La réponse autoritaire apportée par le gouvernement ne semble pas freiner les ardeurs des conseils de prud’hommes frondeurs. La faille avait été ouverte fin 2018 par le conseil de Troyes qui expliquait que le barème d’indemnités prévu en cas de licenciement sans cause réelle et sérieuse n’était pas conforme aux textes internationaux en matière de droit du travail.
Depuis, plusieurs autres conseils ont rejoint Troyes. Le gouvernement, par l’intermédiaire du porte-parole de la chancellerie Youssef Badr et Muriel Pénicaud, avait tenu à apporter une réponse des plus fermes en demandant que chaque décision écartant le barème lui soit directement rapportée. Avec de probables sanctions à la clé.
Le barème ne permettait pas de dissuader les entreprises de procéder à des licenciements injustifiés
Dans un communiqué, le gouvernement avait aussi souligné que ces jugements ne remettaient pas en cause la constitutionnalité du texte mais plutôt la “formation juridique” et l’éthique des conseillers frondeurs. Mais force est de constater que ces réponses n’ont pas satisfait tous les conseils de prud’hommes en France. Dans une décision du 9 avril dernier, les juges de Bordeaux ont eux aussi écarté le barème au motif que les indemnités prévues ne permettaient pas de convenablement réparer le préjudice subi.

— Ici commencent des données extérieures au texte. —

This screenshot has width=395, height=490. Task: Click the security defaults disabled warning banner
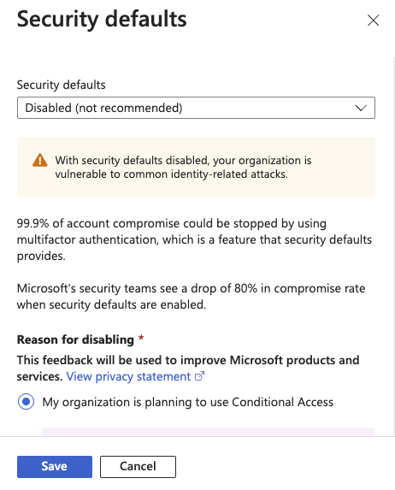196,167
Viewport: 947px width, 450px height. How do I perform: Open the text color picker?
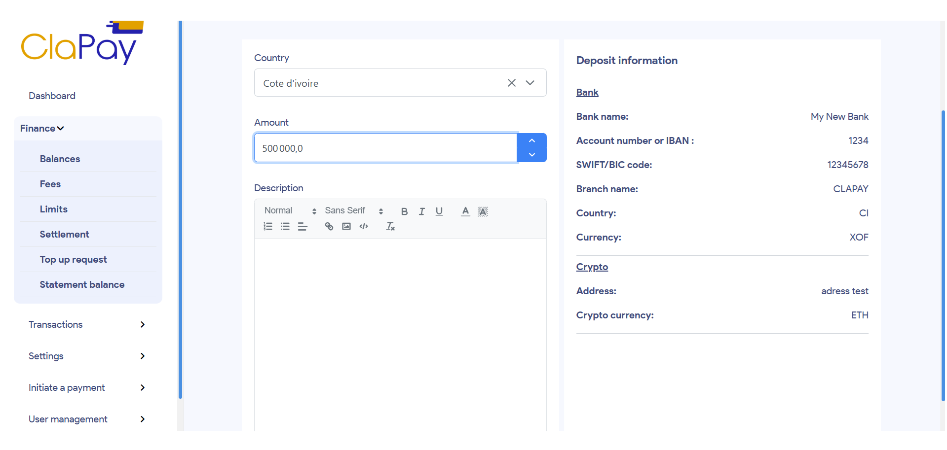coord(465,211)
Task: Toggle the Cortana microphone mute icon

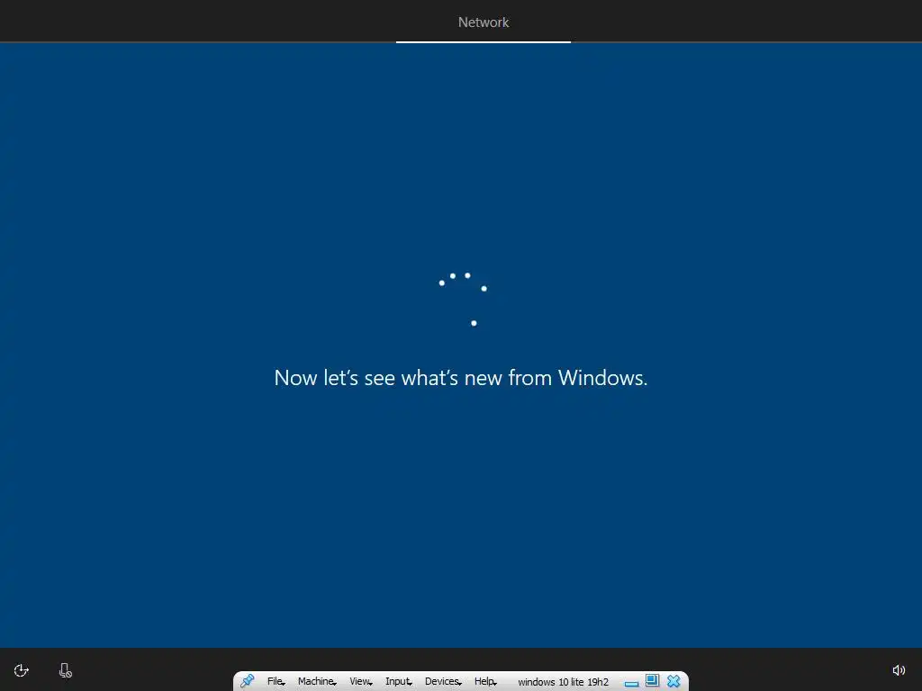Action: 65,670
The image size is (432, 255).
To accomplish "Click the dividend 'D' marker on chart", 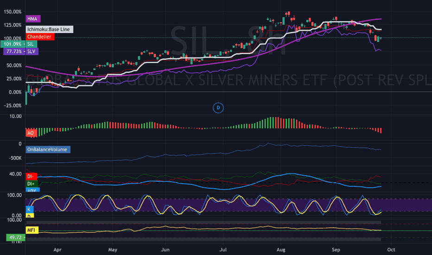I will click(218, 108).
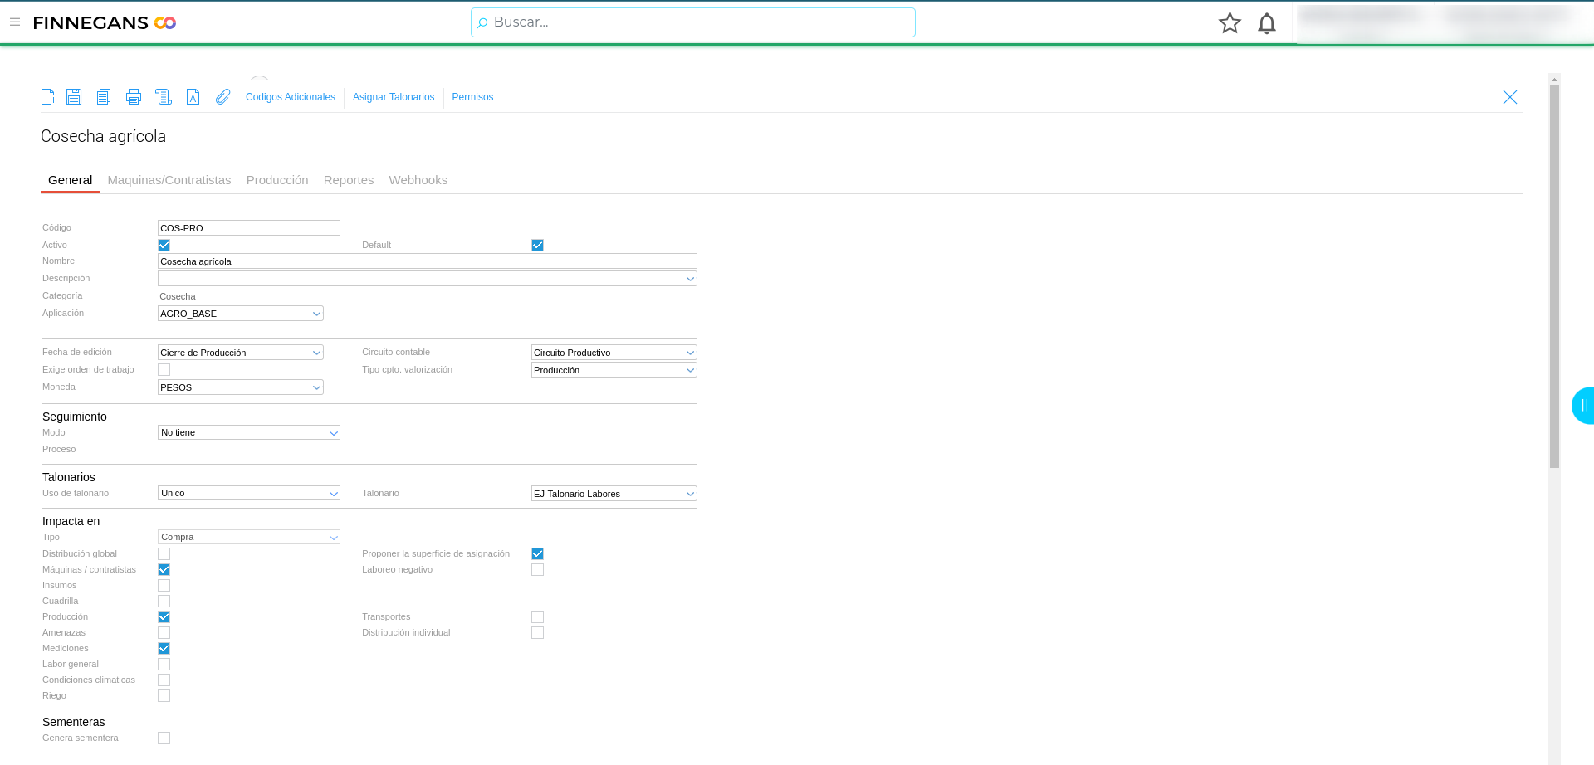Image resolution: width=1594 pixels, height=765 pixels.
Task: Enable the Insumos checkbox
Action: tap(164, 586)
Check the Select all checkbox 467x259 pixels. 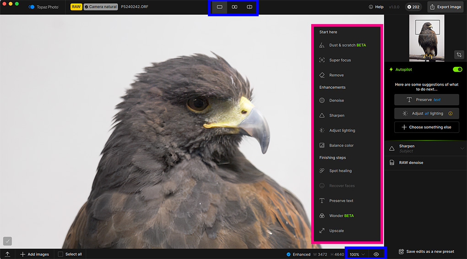[x=61, y=254]
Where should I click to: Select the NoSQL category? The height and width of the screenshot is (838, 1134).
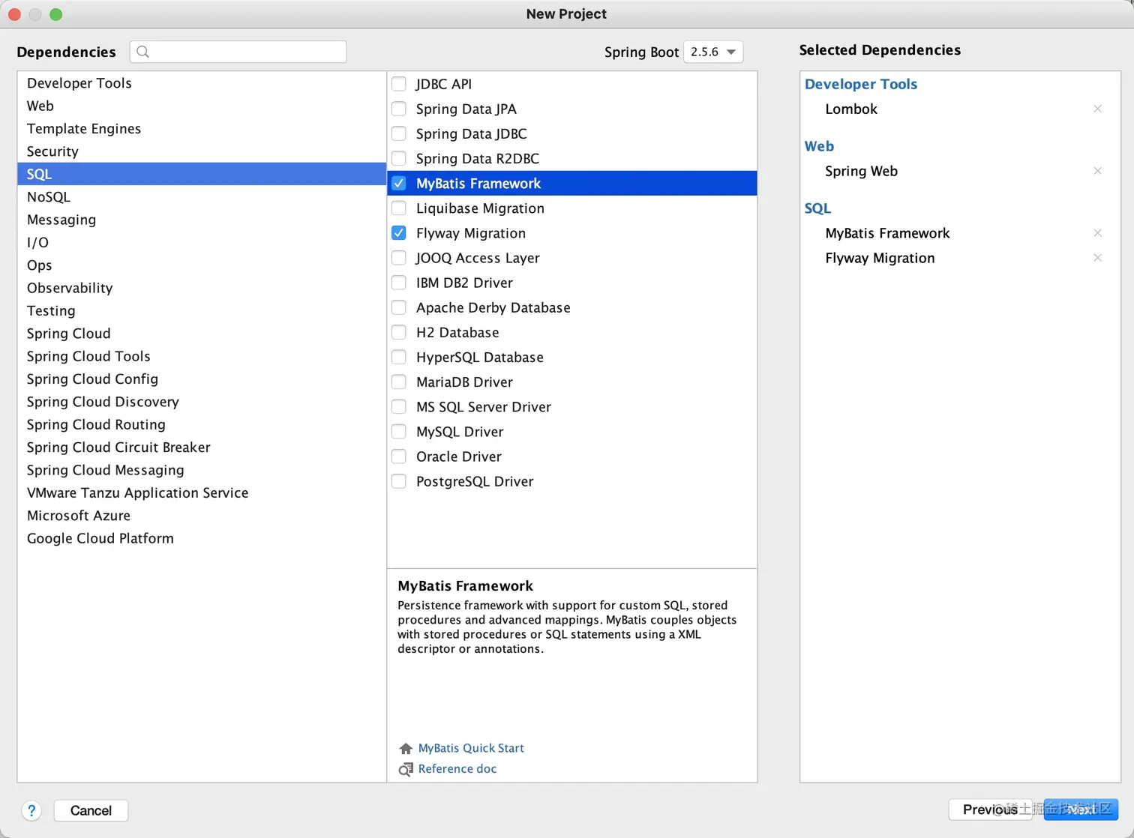(49, 197)
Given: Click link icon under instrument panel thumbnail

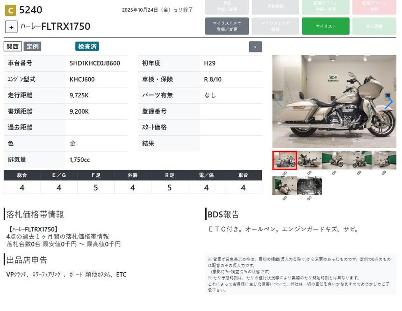Looking at the screenshot, I should 309,198.
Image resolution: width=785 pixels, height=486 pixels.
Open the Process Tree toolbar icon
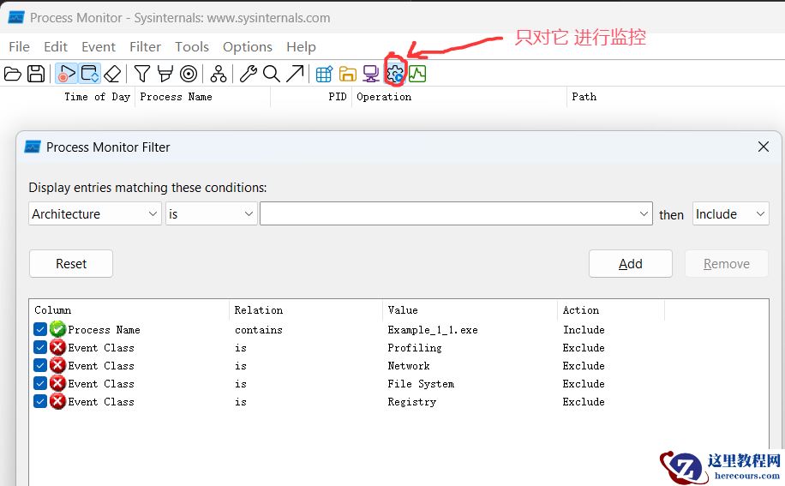(x=219, y=75)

Etait jugé le cas d’une collaboratrice d’un cabinet d’architecte qui a travaillé pour celui-ci de mars 2017 à février 2018 sous le statut d’auto-entrepreneur, “laissant à sa charge le paiement de toutes les cotisations sociales”. Non reconduite, elle tente d’abord de faire requalifier sa situation avec un contrat de travail. Le cabinet refuse, l’affaire est portée devant les juges.

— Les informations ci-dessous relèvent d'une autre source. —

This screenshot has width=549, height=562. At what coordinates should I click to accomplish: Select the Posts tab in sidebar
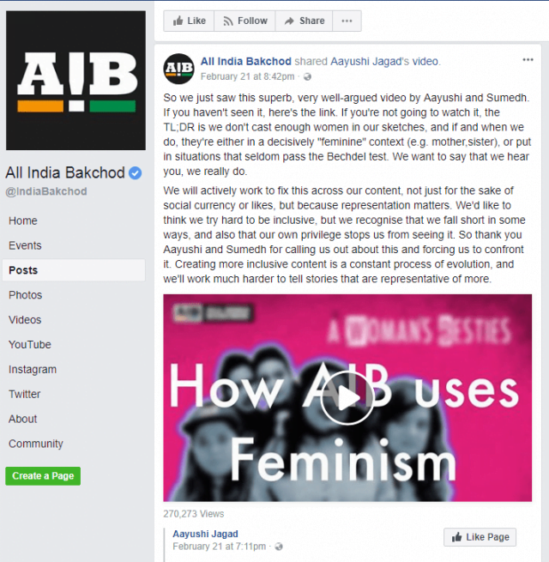pos(74,270)
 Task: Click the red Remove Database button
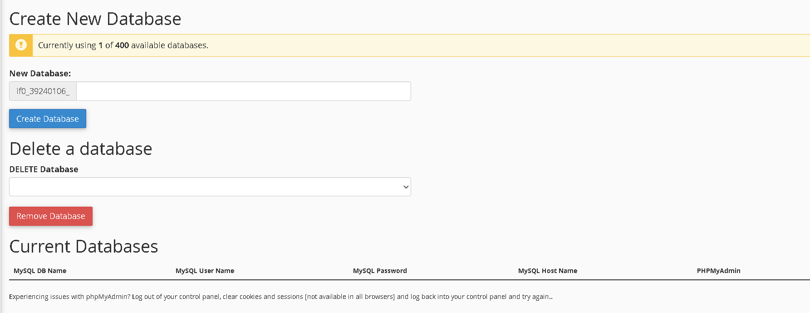tap(51, 216)
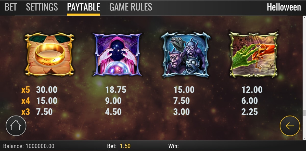Click the ring x5 payout 30.00
Image resolution: width=306 pixels, height=151 pixels.
47,90
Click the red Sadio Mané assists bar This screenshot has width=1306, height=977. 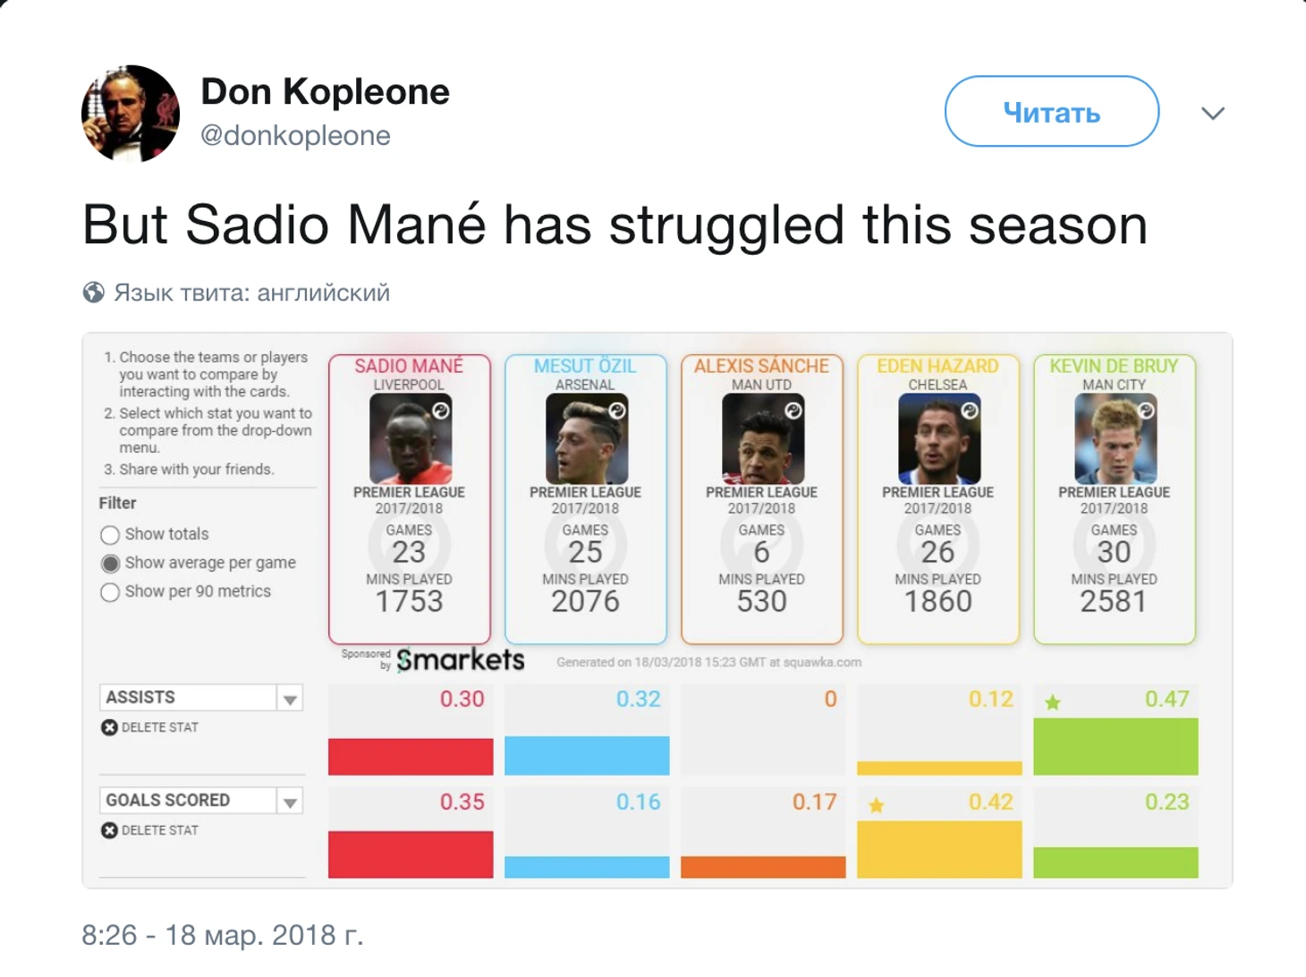[x=411, y=756]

La relation de subordination ainsi que l’obligation de passage sous statut d’auto-entrepreneur sont prouvées, de même que “le préjudice de Madame X. est, en l’espèce, constitué par l’impossibilité au terme du contrat de bénéficier d’un revenu de remplacement auprès de Pôle emploi et par l’absence de versement de quelconques indemnités de rupture, alors que Madame X. est divorcée et doit assurer seule la charge de deux enfants.”

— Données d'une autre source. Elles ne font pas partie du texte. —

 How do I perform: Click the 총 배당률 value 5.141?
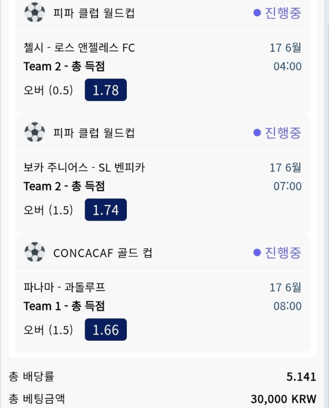click(301, 377)
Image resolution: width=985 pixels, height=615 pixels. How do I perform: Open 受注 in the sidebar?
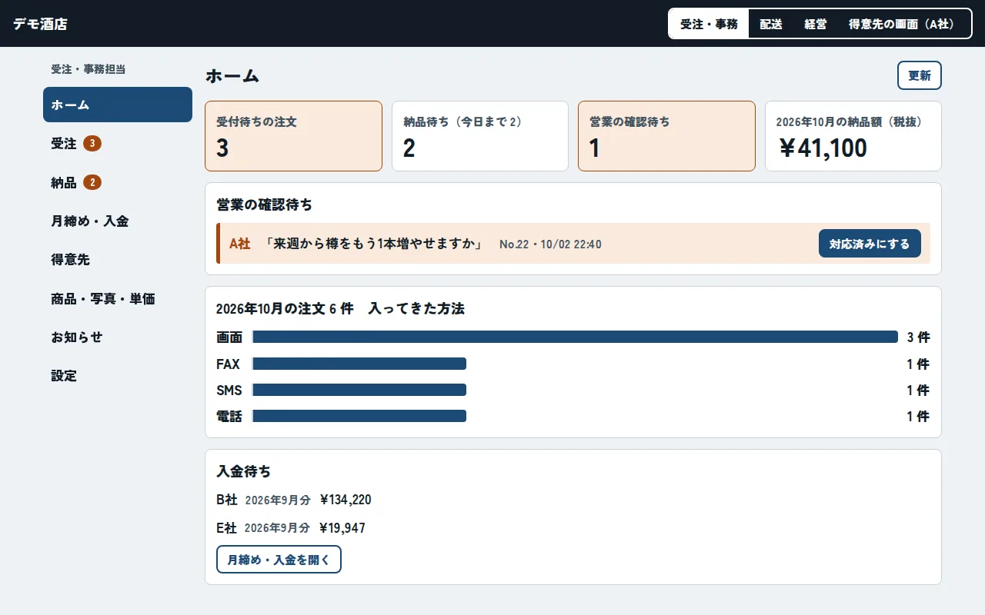coord(118,143)
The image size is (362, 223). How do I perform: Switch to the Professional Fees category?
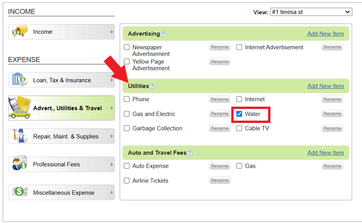57,164
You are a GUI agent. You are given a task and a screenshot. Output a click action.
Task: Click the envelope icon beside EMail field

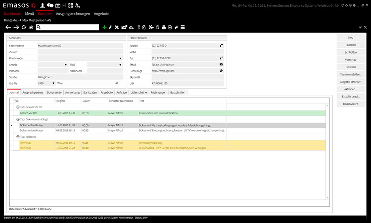[x=221, y=64]
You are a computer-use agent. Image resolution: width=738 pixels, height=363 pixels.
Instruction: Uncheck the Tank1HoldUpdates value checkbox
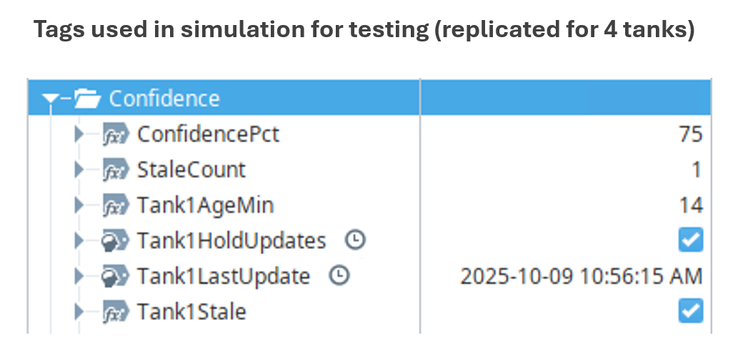point(692,240)
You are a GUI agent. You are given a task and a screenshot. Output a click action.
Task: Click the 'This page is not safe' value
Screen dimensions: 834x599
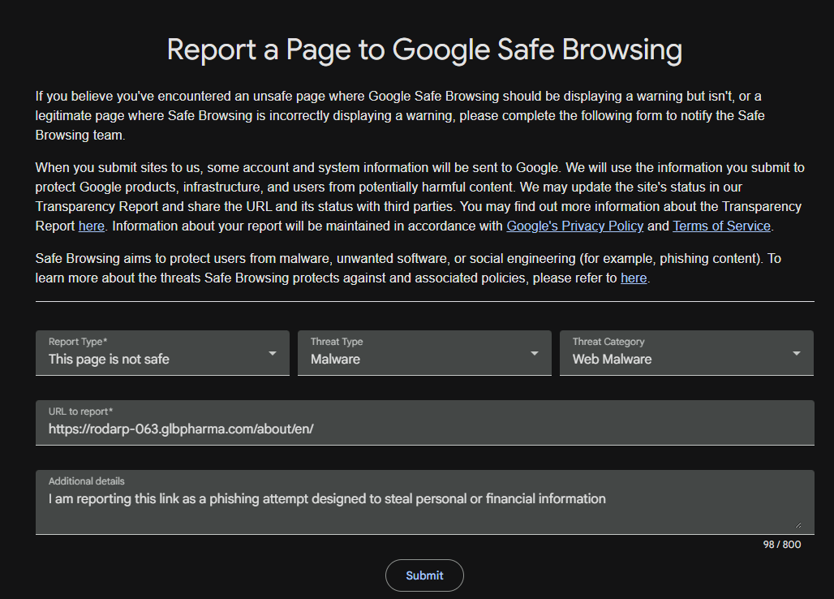[109, 359]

Les juges estiment donc qu’il s’agit d’un licenciement sans cause réelle et sérieuse et condamnent le cabinet à verser à madame X les indemnités correspondantes. Mais le barème prévu par les ordonnances travail prévoit une indemnité “dérisoire”. Se basant sur l’ancienneté de l’architecte qui était de moins d’un an, la réparation ne se serait élevée qu’à un demi-mois de salaire au maximum, soit 985,85€ d’après le conseil.
La Cour d’appel doit trancher avant l’été 2019
Le conseil estime que l’application stricte du Code du travail, en l’état actuel, ne permettait pas la réparation intégrale du préjudice ni de “dissuader de procéder à un licenciement injustifié.” Les juges prud’homaux se basent alors sur la convention 159 de l’OIT et l’article 24 de la “charte sociale européenne”, que la France a signée en 1999, pour condamner le cabinet à verser à son ex-collaboratrice six mois de salaire, soit 12 000€ à titre de dommages et intérêts pour licenciement sans cause réelle et sérieuse.
Le feuilleton n’en est sûrement pas à sa fin. Pour le moment, près d’une dizaine de conseils ont ouvertement écarté les barèmes d’indemnisation prévus par les ordonnances travail. Rappelons qu’il existe 210 conseils de prud’hommes en France. Par ailleurs, il y a aussi plusieurs autres conseils de Prud’hommes comme celui du Mans, qui ont particulièrement suivi les textes français.
Autrement dit, actuellement, chacun compte les points et les décisions qui vont dans son sens. En attendant que la Cour d’appel de Paris rende une décision, normalement avant l’été 2019, employeurs, salariés et conseillers prud’homaux vivent une période d’instabilité juridique assez compliquée.